その上で、「評論家たちは、今回の変更が安倍晋三首相の保守的な政策に合わせたものだと批判しており、ジャパンタイムズは(徴用工や慰安婦の問題のような)賛否あるニュースを報じる際に『誤解を招きかねなかった』言葉を使ってきたと述べた」と報じている。つまり、これまでの記事で使ってきた単語が「誤解を招く表現だった」可能性があると自己批判をしたということらしい。
米公共ラジオのNPRは、この変更が「かなりの批判を引き起こしている」と報じ、「これから同紙は、朝鮮人や中国人、米国人の戦争捕虜たち、さらには1910〜45年に日本の鉱山や工場で働くために徴集された人たちについて、『forced labor(強制労働)』という言葉を使わずに、『wartime laborer(戦時中の労働者)』に変えることになる」と報じた。そしてTwitterなどでこのニュースに反応している人たちの声を紹介している。

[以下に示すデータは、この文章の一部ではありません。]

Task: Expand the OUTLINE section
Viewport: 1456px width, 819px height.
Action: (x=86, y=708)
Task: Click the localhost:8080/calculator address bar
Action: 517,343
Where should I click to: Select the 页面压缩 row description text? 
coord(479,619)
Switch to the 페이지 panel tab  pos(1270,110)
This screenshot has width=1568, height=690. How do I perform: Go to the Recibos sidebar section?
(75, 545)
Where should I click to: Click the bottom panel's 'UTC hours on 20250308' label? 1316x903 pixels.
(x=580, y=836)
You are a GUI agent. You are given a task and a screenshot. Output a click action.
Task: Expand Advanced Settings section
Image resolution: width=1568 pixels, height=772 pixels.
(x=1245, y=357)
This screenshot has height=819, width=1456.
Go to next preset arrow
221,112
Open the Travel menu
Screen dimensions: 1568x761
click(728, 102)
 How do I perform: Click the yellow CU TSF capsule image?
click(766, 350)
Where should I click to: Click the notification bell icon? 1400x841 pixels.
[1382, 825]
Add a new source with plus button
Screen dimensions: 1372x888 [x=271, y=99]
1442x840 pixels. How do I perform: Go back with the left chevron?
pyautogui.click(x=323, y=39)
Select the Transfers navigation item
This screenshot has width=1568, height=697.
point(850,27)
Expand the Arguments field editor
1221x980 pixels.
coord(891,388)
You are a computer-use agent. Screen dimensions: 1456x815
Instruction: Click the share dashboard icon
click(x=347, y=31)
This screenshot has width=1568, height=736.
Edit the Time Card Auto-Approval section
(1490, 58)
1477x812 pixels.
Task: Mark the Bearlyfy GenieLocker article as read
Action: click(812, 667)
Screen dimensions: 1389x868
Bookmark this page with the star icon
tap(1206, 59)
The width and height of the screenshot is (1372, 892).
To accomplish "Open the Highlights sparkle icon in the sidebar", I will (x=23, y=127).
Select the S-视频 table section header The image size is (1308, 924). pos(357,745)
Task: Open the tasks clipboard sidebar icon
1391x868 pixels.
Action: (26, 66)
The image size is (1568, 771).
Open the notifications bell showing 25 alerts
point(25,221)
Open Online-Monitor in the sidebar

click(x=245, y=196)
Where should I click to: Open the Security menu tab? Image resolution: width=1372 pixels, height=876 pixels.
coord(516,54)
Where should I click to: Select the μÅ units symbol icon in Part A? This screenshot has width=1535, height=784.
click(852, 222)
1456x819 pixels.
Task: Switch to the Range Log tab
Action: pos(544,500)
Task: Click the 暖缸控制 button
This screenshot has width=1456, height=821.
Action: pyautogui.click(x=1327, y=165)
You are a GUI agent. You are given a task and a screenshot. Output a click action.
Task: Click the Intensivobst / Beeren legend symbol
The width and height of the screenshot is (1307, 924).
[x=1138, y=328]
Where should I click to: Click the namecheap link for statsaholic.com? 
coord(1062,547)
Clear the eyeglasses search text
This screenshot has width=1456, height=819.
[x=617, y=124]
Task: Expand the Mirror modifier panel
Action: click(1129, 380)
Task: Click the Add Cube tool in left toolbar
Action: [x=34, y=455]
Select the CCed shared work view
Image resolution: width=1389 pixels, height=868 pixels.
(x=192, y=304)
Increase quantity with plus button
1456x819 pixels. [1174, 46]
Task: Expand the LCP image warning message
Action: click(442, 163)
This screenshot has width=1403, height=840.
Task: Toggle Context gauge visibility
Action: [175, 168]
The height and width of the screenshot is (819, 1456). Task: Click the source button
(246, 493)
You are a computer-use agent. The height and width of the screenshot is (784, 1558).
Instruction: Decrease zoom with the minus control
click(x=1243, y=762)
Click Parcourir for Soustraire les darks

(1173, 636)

ただこれらの記事は、ジャーナリズムとして見ると中途半端だと言えなくもない。もしかしたら偏っていると言ってもいいかもしれない。ガーディアンは「評論家たち」という言い方で「批判が起きている」と報じているが、記事には評論家のコメントは出てこない。この「評論家たち」が誰なのか分からない。
またNPRは、記事で紹介しているTwitterが偏っており、ジャパンタイムズの変更を批判している声だけしか載せていない。コメントを寄せる専門家も、もともと安倍政権に批判的な面々だ。
これら2紙以外にも、ドイツのTV局ドイチェ・ヴェレも、批判的な記事を掲載しているが、内容は他と変わらない。ただ執筆者が、元ジャパンタイムズの記者で、少なからず、個人的な感情も見え隠れする。NPRと同じ、慰安婦問題で日本批判の立場を取っている人のコメントを大きく使っている。